A deluge of Treasury bill issuance is coming. How it could impact stocks and the broader market

Treasury on Thursday will kick off 6-month auctions of T-bills to restock its cash pile

The U.S. Treasury Department plans to start issuing short-term T-bills this week to help restock coffers run low by the debt-ceiling fight in Washington.

Getty Images

Referenced Symbols

Investors are bracing for an estimated $1 trillion deluge of Treasury issuance to start flowing later this week and continue in the coming months as part of the latest debt-ceiling resolution.

Heavy supply of fresh Treasury debt will refill government coffers run low by another protracted fight in Washington over the U.S. borrowing limit. But it won’t necessarily derail stocks, or the broader market, according to strategists.

A CreditSights team found that the S&P 500 index SPX, +0.11% rose almost 5% over a six-month stretch in 2016 and 2018 (see chart), when a wave of Treasury supply hit the market.

Stocks rose in recent episodes of heavy Treasury bill supply, as did Treasury yields.

CreditSights, Bloomberg

“Our key takeaway is that a large amount of T-bill issuance is not necessarily a reason for a broad risk off shift across markets on its own,” a team led by Winnie Cisar, global head of strategy, wrote in a Wednesday client note. Bills are Treasury debt that mature in four to 52 weeks.

“In our view, broad market concerns about T-bill issuance are overblown,” Cisar’s team said, adding that the “upswing in supply,” by itself, isn’t enough for the team to change its constructive view on corporate credit.

Credit markets provide a key source of liquidity to major corporations, but also households and landlords though the issuance of bonds that price at a premium to Treasury yields. The Federal Reserve’s sharp pace of rate hikes has pushed yields on Treasury securities and the broader bond market to some of their highest levels outside of major crises.

Investors have been worried about the impact of sharply higher rates on the economy and on markets broadly. Focus is on whether the Fed will pause or skip another rate hike at its June 13-14 policy meeting, to give more time for its prior 500 basis points of rate increases more time to sink in.

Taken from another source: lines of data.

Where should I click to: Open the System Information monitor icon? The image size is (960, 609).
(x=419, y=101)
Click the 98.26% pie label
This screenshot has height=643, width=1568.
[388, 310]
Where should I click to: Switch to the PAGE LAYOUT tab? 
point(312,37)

See: A Fed skip? A pause? Even so, investors aren’t likely out of the woods.

Let the deluge begin!

The Treasury Department on Wednesday said it plans to increase its cash balance by about $400 billion in June, including through heavy short-term Treasury bill issuance.

That was slightly below the $550 billion Treasury target expected by Barclays interest-rate strategist Joseph Abate.

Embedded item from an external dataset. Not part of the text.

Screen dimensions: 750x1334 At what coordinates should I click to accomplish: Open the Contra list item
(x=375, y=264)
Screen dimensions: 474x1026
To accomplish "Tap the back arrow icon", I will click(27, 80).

“However, the Treasury expects the balance to return to a level ‘consistent’ with its normal cash management policy by end-September. We interpret this to mean that the September 30 balance will be about $650bn or around a week’s expected cash outflows.” Abate wrote, in a Wednesday client note.

To that end, the Treasury plans to kick off a series of six-week Treasury bill auctions starting on Thursday. “The decision to concentrate issuance at the very front end of the bill curve acknowledges money-fund demand and recognizes the effect that restocking its cash balance could have on bank reserves,” Abate said.

He expects “perhaps all” of the $400 billion “cash balance restocking” of T-bill issuance to be snapped up users of the Fed’s reverse repo facility, which has been popular with money-market funds.

The bottom line is, “as long as U.S. Treasury securities are regarded as risk-free securities, there is always going to be demand for T-bills,” said Lawrence Gillum, chief fixed-income strategists at LPL Financial, in emailed comments.

“In our view, there is always going to be an abundance of liquidity in the market that can be used to absorb the glut of issuance coming to market in the next few quarters without a disruption to prices or liquidity.”

See: Money-market funds own only 15% of the Treasury bill market, but that could change dramatically once Congress passes a debt ceiling deal

Stocks closed mixed on Wednesday, with the Dow Jones Industrial Average DJIA, +0.13% up 0.3%, the S&P 500 index SPX, +0.11% down 0.4% and the Nasdaq Composite Index COMP, +0.16% ending 1.3% lower, a day after closing at its highest level in 14 months.